When you reach the line containing "About Us (86, 2168)" in the entries below, begin reproducing lines exactly, and stop once the line containing "< Back to Products (424, 312)" is done.

---------- Entries provided

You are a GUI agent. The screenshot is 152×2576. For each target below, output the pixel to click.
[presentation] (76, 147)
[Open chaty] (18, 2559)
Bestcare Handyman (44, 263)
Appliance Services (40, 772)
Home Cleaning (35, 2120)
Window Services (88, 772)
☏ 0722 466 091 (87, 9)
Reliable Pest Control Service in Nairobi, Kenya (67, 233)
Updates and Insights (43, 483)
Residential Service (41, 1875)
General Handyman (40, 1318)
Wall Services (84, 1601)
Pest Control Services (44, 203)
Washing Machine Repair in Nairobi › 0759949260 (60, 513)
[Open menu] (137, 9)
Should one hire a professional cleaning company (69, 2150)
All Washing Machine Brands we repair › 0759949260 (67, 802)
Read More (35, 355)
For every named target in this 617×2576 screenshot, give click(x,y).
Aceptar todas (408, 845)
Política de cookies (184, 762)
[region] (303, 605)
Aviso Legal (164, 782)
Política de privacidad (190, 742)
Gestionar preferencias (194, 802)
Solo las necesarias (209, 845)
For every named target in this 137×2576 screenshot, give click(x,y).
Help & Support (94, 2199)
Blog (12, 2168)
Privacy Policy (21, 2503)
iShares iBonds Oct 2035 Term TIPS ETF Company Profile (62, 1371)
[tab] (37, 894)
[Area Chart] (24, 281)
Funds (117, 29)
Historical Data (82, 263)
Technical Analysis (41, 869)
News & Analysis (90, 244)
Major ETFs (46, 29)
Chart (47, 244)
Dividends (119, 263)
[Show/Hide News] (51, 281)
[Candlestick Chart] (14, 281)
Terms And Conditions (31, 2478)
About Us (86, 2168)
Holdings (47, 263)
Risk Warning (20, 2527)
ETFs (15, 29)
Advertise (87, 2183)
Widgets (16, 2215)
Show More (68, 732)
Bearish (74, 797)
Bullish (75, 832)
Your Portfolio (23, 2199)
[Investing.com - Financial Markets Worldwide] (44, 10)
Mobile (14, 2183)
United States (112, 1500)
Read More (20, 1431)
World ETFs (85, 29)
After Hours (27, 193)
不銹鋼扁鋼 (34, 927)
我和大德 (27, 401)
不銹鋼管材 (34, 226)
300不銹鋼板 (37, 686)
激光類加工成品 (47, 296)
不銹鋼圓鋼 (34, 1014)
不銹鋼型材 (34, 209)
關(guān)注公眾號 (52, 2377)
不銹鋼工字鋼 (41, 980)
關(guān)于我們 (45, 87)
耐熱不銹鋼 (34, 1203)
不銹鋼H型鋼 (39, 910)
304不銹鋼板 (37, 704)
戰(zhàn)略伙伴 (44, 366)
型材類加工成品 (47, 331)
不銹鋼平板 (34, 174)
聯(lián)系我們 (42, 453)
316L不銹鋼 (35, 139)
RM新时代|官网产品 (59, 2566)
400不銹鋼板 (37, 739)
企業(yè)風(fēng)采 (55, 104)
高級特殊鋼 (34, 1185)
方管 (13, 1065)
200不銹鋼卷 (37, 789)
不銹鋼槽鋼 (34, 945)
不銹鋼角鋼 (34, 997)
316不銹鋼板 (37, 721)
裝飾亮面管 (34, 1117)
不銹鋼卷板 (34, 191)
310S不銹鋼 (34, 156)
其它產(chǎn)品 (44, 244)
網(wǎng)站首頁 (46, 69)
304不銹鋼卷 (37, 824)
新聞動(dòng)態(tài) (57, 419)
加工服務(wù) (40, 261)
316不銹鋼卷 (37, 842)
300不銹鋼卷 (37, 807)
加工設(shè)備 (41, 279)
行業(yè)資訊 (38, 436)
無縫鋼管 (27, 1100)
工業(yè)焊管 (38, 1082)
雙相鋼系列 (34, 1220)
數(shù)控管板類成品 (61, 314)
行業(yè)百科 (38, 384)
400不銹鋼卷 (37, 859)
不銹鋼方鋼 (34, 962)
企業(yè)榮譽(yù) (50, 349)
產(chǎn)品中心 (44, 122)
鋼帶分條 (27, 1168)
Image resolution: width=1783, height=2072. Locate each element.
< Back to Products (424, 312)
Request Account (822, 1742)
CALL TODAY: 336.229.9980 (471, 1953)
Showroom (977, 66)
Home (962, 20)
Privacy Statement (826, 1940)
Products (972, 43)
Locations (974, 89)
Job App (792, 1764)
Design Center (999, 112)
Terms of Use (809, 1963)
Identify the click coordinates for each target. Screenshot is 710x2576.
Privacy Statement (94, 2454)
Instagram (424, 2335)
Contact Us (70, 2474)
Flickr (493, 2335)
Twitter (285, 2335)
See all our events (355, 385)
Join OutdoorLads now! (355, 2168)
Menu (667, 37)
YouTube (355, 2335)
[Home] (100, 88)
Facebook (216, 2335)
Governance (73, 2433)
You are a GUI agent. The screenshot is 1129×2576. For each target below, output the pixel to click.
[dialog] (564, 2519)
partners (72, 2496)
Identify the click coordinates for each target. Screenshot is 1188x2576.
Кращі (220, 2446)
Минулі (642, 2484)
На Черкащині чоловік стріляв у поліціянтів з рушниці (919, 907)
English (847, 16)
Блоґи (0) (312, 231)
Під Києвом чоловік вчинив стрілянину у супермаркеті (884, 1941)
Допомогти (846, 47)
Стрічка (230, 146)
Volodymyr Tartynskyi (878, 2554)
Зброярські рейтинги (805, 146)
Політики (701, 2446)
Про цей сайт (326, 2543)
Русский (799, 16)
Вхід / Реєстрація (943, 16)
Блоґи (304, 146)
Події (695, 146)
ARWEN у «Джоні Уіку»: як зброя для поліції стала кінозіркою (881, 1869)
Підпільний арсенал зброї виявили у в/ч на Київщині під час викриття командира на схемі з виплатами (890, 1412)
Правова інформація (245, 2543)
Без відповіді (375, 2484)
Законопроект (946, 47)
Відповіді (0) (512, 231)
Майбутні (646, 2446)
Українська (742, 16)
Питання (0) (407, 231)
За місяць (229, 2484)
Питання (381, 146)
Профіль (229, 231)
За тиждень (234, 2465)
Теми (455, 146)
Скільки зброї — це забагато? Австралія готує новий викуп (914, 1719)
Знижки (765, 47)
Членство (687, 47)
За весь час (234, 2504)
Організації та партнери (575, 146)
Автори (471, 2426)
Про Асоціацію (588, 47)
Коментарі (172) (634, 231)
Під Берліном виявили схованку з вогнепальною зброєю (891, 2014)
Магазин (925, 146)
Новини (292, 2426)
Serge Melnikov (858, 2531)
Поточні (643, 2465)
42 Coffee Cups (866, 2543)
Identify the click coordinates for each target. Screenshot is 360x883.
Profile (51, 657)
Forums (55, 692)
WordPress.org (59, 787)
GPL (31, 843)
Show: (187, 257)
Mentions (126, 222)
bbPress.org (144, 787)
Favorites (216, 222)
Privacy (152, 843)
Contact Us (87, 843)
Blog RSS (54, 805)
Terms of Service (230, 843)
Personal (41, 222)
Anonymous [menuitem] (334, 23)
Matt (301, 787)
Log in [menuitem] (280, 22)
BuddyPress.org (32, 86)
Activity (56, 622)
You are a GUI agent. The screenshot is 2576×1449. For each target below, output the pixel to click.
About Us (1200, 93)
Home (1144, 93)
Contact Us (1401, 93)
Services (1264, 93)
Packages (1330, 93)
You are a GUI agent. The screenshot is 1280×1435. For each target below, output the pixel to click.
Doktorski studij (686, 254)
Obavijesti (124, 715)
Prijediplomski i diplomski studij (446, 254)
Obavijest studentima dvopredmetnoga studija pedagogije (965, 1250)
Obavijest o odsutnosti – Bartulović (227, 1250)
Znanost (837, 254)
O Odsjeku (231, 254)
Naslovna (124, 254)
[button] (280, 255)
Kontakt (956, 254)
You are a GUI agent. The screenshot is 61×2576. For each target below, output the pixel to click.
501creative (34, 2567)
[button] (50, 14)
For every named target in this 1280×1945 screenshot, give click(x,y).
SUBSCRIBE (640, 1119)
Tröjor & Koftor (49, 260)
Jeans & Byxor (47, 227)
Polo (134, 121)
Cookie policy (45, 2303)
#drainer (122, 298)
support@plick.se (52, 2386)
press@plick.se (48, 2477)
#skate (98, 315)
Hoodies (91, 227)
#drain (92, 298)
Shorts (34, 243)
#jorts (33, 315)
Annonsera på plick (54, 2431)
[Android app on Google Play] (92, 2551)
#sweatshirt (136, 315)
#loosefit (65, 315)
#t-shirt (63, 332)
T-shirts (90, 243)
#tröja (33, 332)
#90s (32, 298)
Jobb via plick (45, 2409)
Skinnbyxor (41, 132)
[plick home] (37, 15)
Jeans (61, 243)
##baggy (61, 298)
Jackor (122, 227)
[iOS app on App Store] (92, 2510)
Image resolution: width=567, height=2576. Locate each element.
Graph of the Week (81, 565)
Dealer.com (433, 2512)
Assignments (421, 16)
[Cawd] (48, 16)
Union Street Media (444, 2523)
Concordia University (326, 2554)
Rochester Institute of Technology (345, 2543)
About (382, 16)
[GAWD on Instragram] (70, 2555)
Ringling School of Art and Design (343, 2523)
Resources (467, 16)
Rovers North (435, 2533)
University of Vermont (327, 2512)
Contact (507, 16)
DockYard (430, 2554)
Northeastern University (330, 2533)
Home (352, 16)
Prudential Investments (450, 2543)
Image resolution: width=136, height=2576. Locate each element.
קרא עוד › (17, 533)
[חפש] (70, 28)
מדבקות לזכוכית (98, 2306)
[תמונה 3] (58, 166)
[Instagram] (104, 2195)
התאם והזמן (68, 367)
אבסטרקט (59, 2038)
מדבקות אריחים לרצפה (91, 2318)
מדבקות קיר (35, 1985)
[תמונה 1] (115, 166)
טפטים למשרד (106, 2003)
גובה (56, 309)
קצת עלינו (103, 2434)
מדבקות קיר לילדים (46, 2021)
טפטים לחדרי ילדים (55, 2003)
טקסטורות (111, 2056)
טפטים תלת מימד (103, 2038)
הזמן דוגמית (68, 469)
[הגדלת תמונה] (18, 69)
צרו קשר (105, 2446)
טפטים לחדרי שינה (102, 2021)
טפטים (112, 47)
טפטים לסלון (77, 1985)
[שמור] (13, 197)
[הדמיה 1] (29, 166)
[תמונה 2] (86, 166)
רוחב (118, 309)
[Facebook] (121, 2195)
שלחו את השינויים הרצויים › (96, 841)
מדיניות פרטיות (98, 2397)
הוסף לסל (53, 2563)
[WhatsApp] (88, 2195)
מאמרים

--------------------

→ Task answer
About Us (86, 2168)
Holdings (47, 263)
Risk Warning (20, 2527)
ETFs (15, 29)
Advertise (87, 2183)
Widgets (16, 2215)
Show More (68, 732)
Bearish (74, 797)
Bullish (75, 832)
Your Portfolio (23, 2199)
[Investing.com - Financial Markets Worldwide] (44, 10)
Mobile (14, 2183)
United States (112, 1500)
Read More (20, 1431)
World ETFs (85, 29)
After Hours (27, 193)
不銹鋼扁鋼 (34, 927)
我和大德 (27, 401)
不銹鋼管材 (34, 226)
300不銹鋼板 (37, 686)
激光類加工成品 (47, 296)
不銹鋼圓鋼 (34, 1014)
不銹鋼型材 (34, 209)
關(guān)注公眾號 (52, 2377)
不銹鋼工字鋼 (41, 980)
關(guān)于我們 (45, 87)
耐熱不銹鋼 (34, 1203)
不銹鋼H型鋼 (39, 910)
304不銹鋼板 (37, 704)
戰(zhàn)略伙伴 (44, 366)
型材類加工成品 (47, 331)
不銹鋼平板 (34, 174)
聯(lián)系我們 (42, 453)
316L不銹鋼 (35, 139)
RM新时代|官网产品 (59, 2566)
400不銹鋼板 (37, 739)
企業(yè)風(fēng)采 (55, 104)
高級特殊鋼 (34, 1185)
方管 (13, 1065)
200不銹鋼卷 (37, 789)
不銹鋼槽鋼 (34, 945)
不銹鋼角鋼 (34, 997)
316不銹鋼板 (37, 721)
裝飾亮面管 (34, 1117)
不銹鋼卷板 (34, 191)
310S不銹鋼 (34, 156)
其它產(chǎn)品 (44, 244)
網(wǎng)站首頁 (46, 69)
304不銹鋼卷 (37, 824)
新聞動(dòng)態(tài) (57, 419)
加工服務(wù) (40, 261)
316不銹鋼卷 (37, 842)
300不銹鋼卷 (37, 807)
加工設(shè)備 (41, 279)
行業(yè)資訊 (38, 436)
無縫鋼管 (27, 1100)
工業(yè)焊管 (38, 1082)
雙相鋼系列 (34, 1220)
數(shù)控管板類成品 (61, 314)
行業(yè)百科 (38, 384)
400不銹鋼卷 (37, 859)
不銹鋼方鋼 (34, 962)
企業(yè)榮譽(yù) (50, 349)
產(chǎn)品中心 (44, 122)
鋼帶分條 (27, 1168)
Image resolution: width=1783, height=2072. Locate each element.
< Back to Products (424, 312)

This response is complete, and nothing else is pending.